19 (edited by Cubiq 2005-11-01 10:25)

Re: Search words are not indexed if a appostrophe is used l'éléphant

Rickard wrote:

No, because then it would be treated as two words.

well, they actually are two words (but probably I am missing something smile ).

l'éléphant now is treated as léléphant.

replacing ' with [space] we would get "l éléphant" and the "l" would be ignored.

With "don't" we would have "don" and "t"... and they would be probably both ignored.

(sorry to bother you, I'm just tring to understand)

Re: Search words are not indexed if a appostrophe is used l'éléphant

True. In the case of "l'éléphant", it would be good because the "l" doesn't affect the "meaning" of the word. On the other hand, "shouldn't" would be treated as "should" and "t" where "t" would be ignored and then it inverts the meaning of the word.

"Programming is like sex: one mistake and you have to support it for the rest of your life."

21

Re: Search words are not indexed if a appostrophe is used l'éléphant

You're right...

This is strictly language dependent, it seems very hard to find a way around this problem.

Re: Search words are not indexed if a appostrophe is used l'éléphant

Cubiq wrote:

Anyway, this is a common issue of many softwares (mysql full text search is affected by this too).

Uh ? It's the first time ever I saw anything like it... are you sure about MySQL fulltext search ?
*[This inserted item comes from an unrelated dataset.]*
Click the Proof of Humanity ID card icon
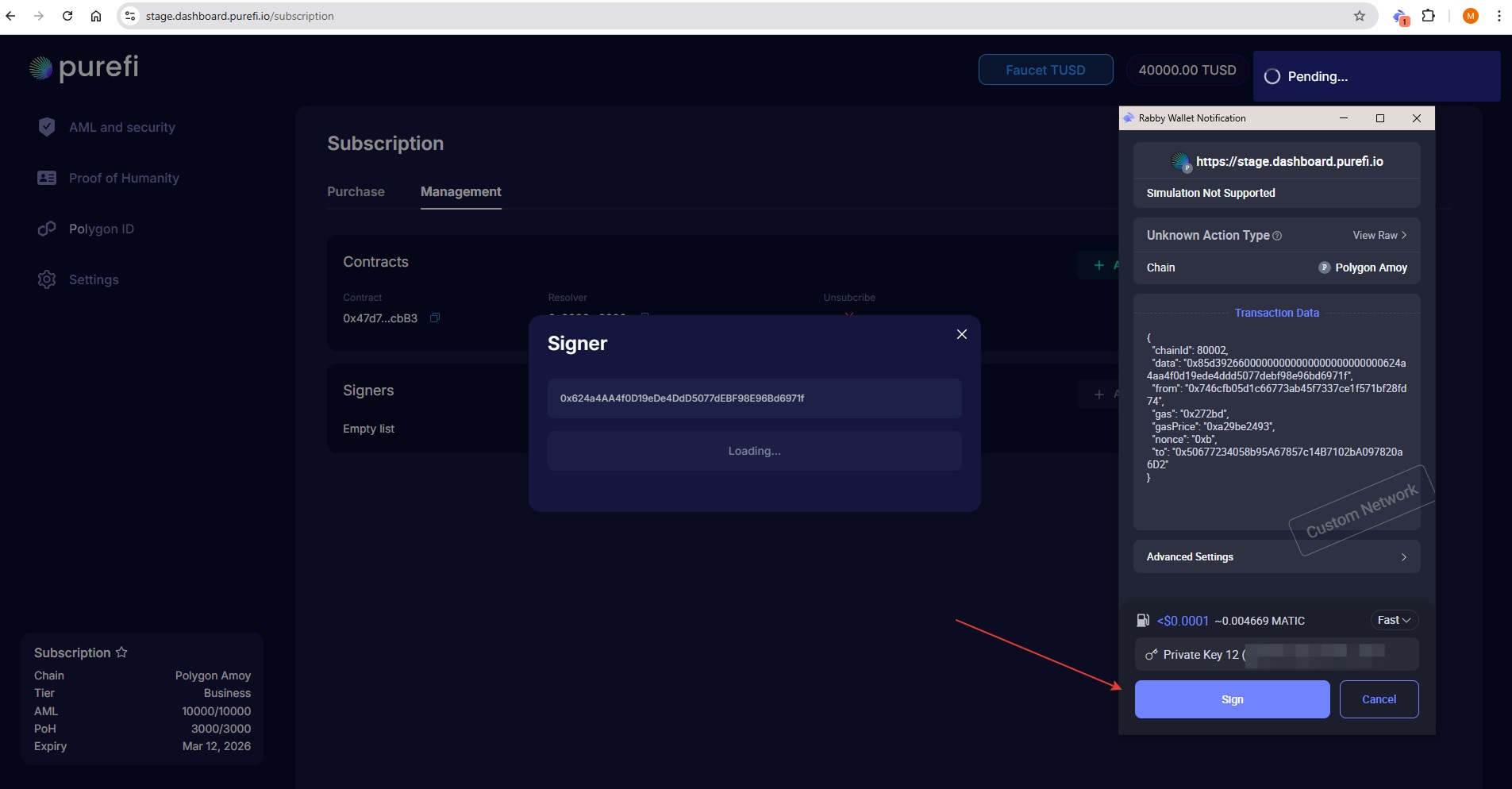1512x789 pixels. click(47, 178)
23 (edited by Cubiq 2005-11-02 08:55)

Re: Search words are not indexed if a appostrophe is used l'éléphant

Jérémie wrote:

Uh ? It's the first time ever I saw anything like it... are you sure about MySQL fulltext search ?

Well, mysql has not the same exact issue but as far as I know the ' (apostrophe) is not a word-boundary character so the search engine is not 100% reliable. That means that "l'éléphant" is treated as a single word all together with the article and the apostrophe.
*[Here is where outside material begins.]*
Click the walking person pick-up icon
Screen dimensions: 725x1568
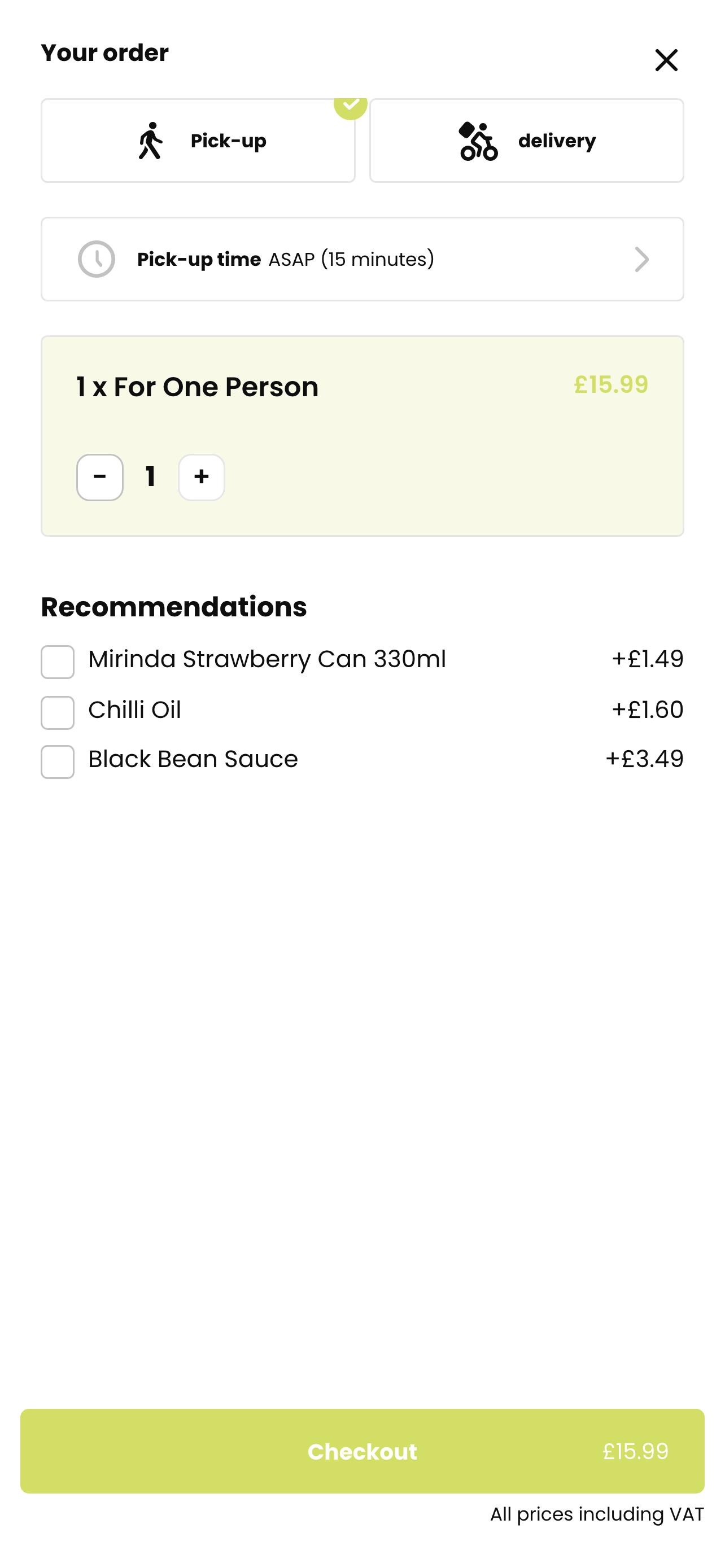tap(150, 141)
The only way I know to solve this problem is by recompiling mysql adding the ' as word-boundary (you should find tutorial about this on da' web)... or you may do some voodoo programming in PHP adding a [space] just after any apostrophe before updating your mysql table.

In punBB you just need to change an array insearch_idx.php

find:

$noise_replace =    array('',       '',      '',     '',     '',       '',       '',        '',       '',      '',     '',     '',       '',       '',        ' ', ' ', ' ', ' ', ' ', ' ', ' ', '',  '',   ' ', ' ', ' ', ' ', '',  ' ', ' ', ' ', ' ', ' ', ' ', ' ', ' ', ' ', '' ,  ' ', ' ', ' ', ' ', ' ', ' ');

replace:

$noise_replace =    array('',       '',      '',     '',     '',       '',       '',        '',       '',      '',     '',     '',       '',       '',        ' ', ' ', ' ', ' ', ' ', ' ', ' ', '',  ' ',   ' ', ' ', ' ', ' ', '',  ' ', ' ', ' ', ' ', ' ', ' ', ' ', ' ', ' ', '' ,  ' ', ' ', ' ', ' ', ' ', ' ');

Then you need to rebuild your search_words table.
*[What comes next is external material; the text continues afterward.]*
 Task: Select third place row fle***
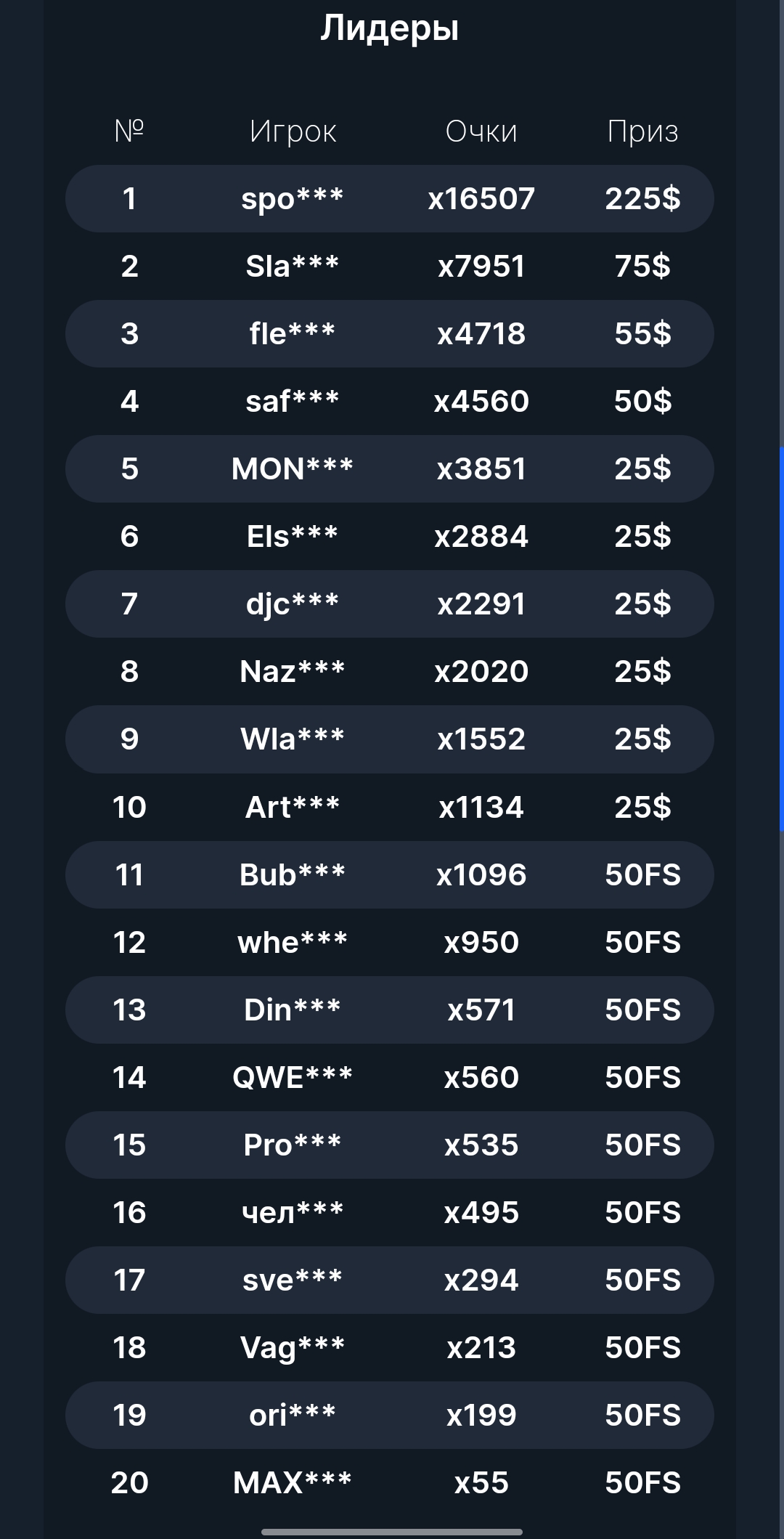389,333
Use at your own risk, this replaces all apostrophes with a space instead of a null character. It should work but --as Rickard pointed-- it may have some drawbacks. My opinion is that for some languages (italian, french, german, ..) the apostrophe can be safely replaced with a [space]. I'll give it a try and let you know.

PS: wow! I used to love Shadowrun! tongue

Re: Search words are not indexed if a appostrophe is used l'éléphant

Ok so it's not perfect, but at leat the seach is founded with the ' character. The thing is, right now PunBB doesn't find it if there are any apostrophes in the search string sad

25 (edited by Cubiq 2005-11-02 17:06)

Re: Search words are not indexed if a appostrophe is used l'éléphant

Jérémie wrote:

Ok so it's not perfect, but at leat the seach is founded with the ' character. The thing is, right now PunBB doesn't find it if there are any apostrophes in the search string sad

If you don't mind having 's in your search table you may just remove the single quote from the search/replace arrays... but "l'éléphant" would be stored with ' and "éléphant" would not match anyway.